Tasks for this exercise:
a) In the review of the haunted-car movie, what other title is Ju-On Car known by?
b) Write out the review of the haunted-car movie word for word, from "It’s the audience" up to and including "miniscule 70 minutes.".

Study text:
It’s the audience that suffers the most in Hisaaki Nagaoka’s tedious, tiresome attempt at horror.
“Why are you so cruel to me?”
One of the things that struck me the most about Korea’s 2016 slow-burn horror The Wailing was that, despite its unbelievably long, almost 160-minute runtime, at no point do I remember checking my watch. The story built itself up in a natural way, and there was such an effortless balance between character moments and dread that I could probably have watched another half hour without really seeing the time pass. I bring this up for a reason and that’s because of Ju-On Car (also known as Killer Car ), a Japanese film about a haunted car that in spite of its promising premise is bafflingly unable to fill even a tiny fraction of its miniscule 70 minutes.
OK. So how boring is it? Well, I don’t care to even describe the plot, but for the sake of review I’ll just say that two couples and one tagalong loser (I forget who’s who) go driving in the countryside in a car haunted by the ghost of a woman who was killed in it. But you wouldn’t know that for the first three minutes as all we’re treated to is nothing but opening credits. And when those are over with it cuts to black for way too long and then we’re treated to a further, what, seven minutes of the ghost’s origin story of a person stabbed in a car and whose wound was fingered until she died. It’s as awful to watch as it is to write, and is wince inducing in a way that it probably wasn’t trying to be.
So, roughly twenty per cent of the movie later we’re introduced to our main characters. They’re all very forgettable but at least they’re not unlikeable. Don’t get me wrong, they’re not likeable either because they’re basically hollow shells of humans: each one of them a lumbering zombie struggling to fill their scenes with any sort of personality. Along the way they meet some hitchhiking rando who does nothing but at least looks more interesting than everyone else, and provides precious more minutes of dialogue and movement for the camera to capture.

Material provided:
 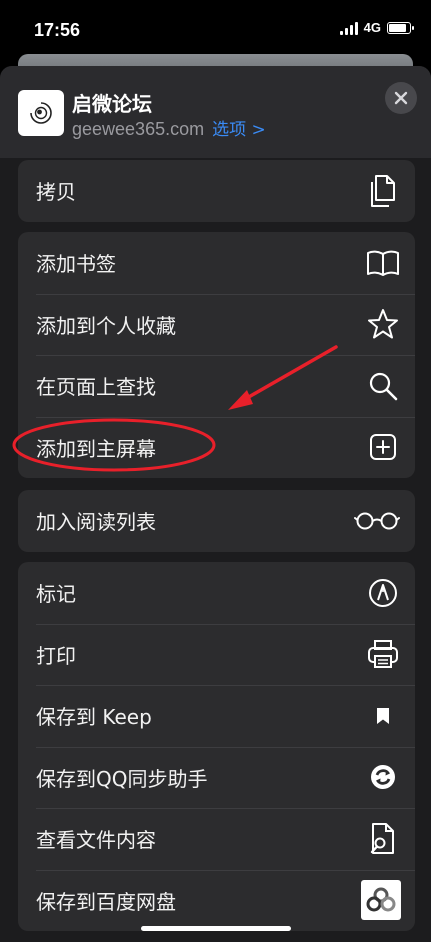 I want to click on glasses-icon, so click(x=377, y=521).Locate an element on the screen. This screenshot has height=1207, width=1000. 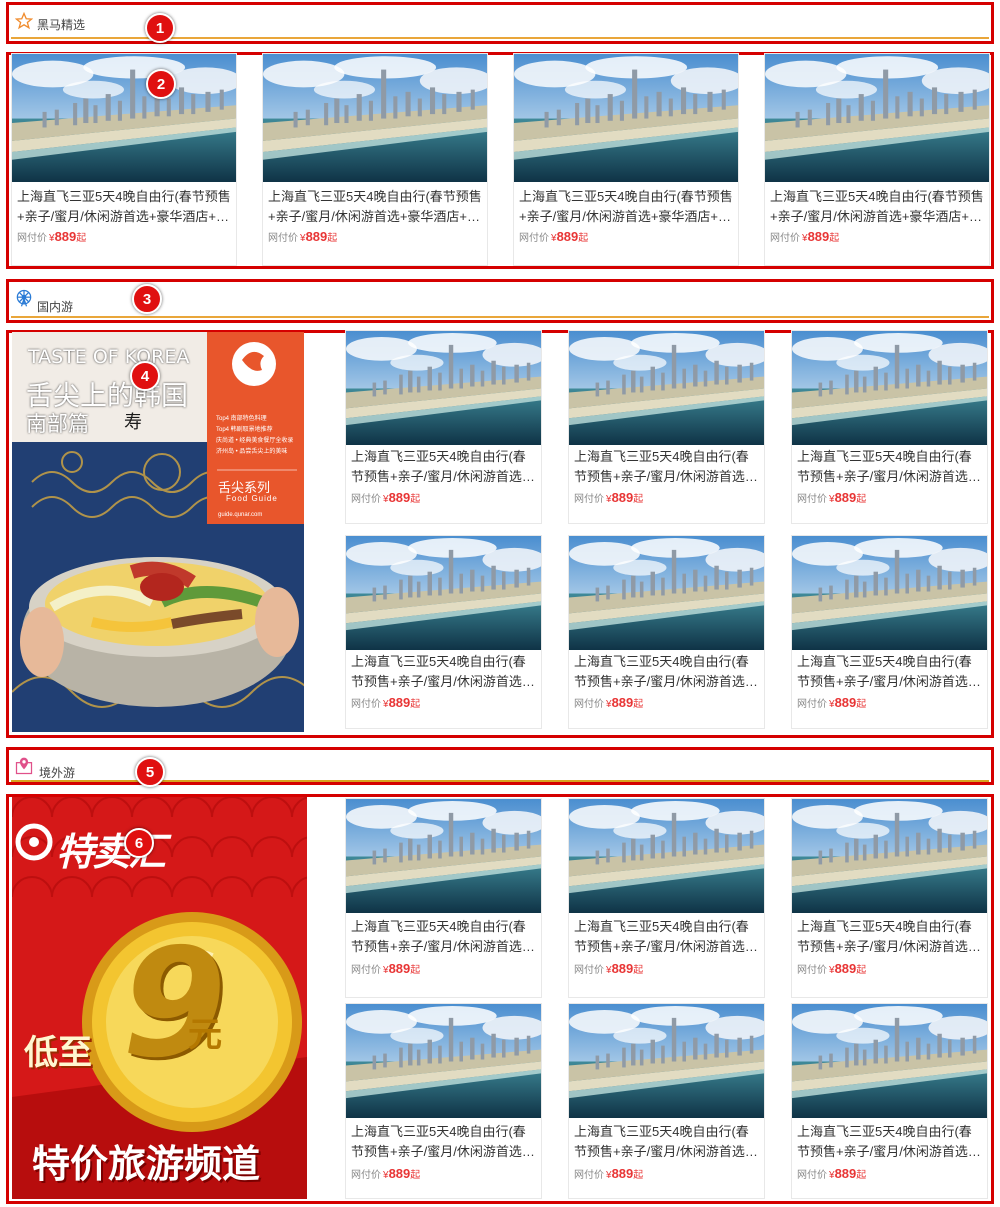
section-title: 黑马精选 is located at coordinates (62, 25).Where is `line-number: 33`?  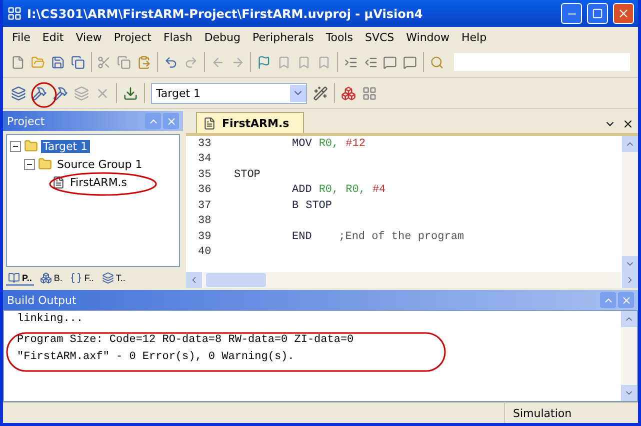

Task solutions:
a) Killer Car

b)
It’s the audience that suffers the most in Hisaaki Nagaoka’s tedious, tiresome attempt at horror.
“Why are you so cruel to me?”
One of the things that struck me the most about Korea’s 2016 slow-burn horror The Wailing was that, despite its unbelievably long, almost 160-minute runtime, at no point do I remember checking my watch. The story built itself up in a natural way, and there was such an effortless balance between character moments and dread that I could probably have watched another half hour without really seeing the time pass. I bring this up for a reason and that’s because of Ju-On Car (also known as Killer Car ), a Japanese film about a haunted car that in spite of its promising premise is bafflingly unable to fill even a tiny fraction of its miniscule 70 minutes.